**Exercise:**
Reproduce the data below word for word, starting at the line that contains "You are a computer-use" and ending at the end of the data. Leave out the pictures.

**Stored data:**
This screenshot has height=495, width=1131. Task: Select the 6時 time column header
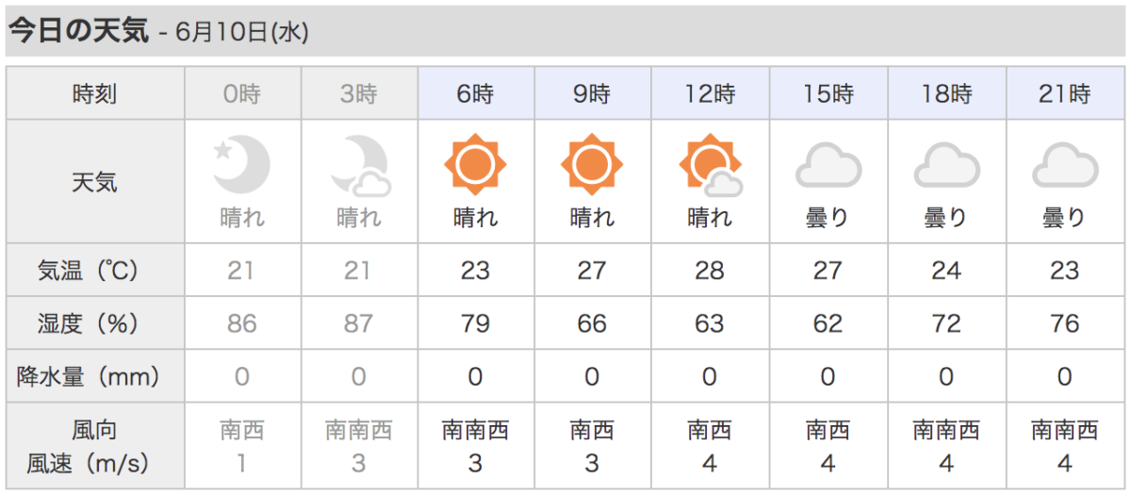coord(475,94)
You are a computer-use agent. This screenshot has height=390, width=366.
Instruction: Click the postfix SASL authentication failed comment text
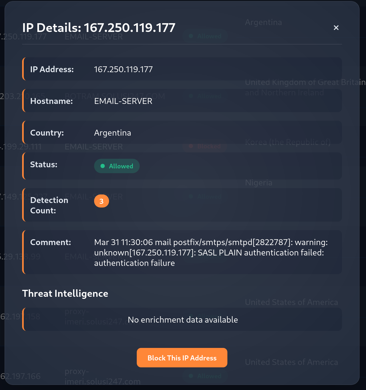pyautogui.click(x=211, y=253)
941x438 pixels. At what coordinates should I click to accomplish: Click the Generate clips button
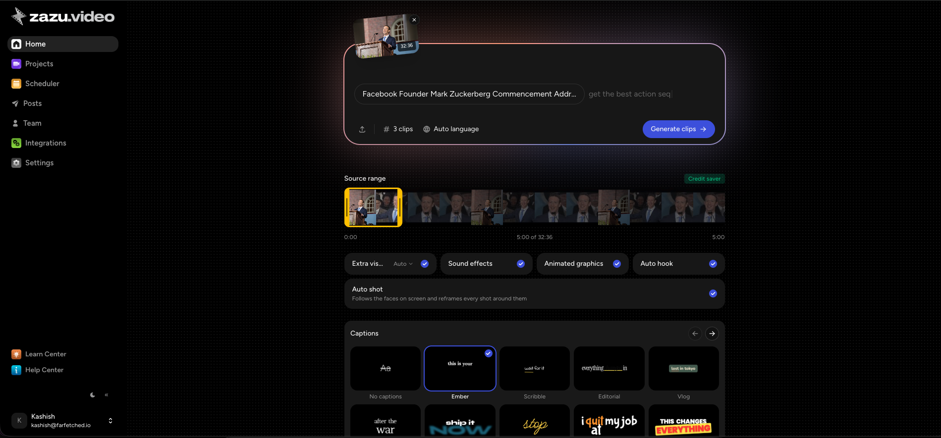pos(678,129)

**Task result:**
You are a computer-use agent. This screenshot has height=390, width=366.
Instruction: Click the postfix SASL authentication failed comment text
pyautogui.click(x=211, y=253)
941x438 pixels. At what coordinates should I click to accomplish: Click the Generate clips button
pos(678,129)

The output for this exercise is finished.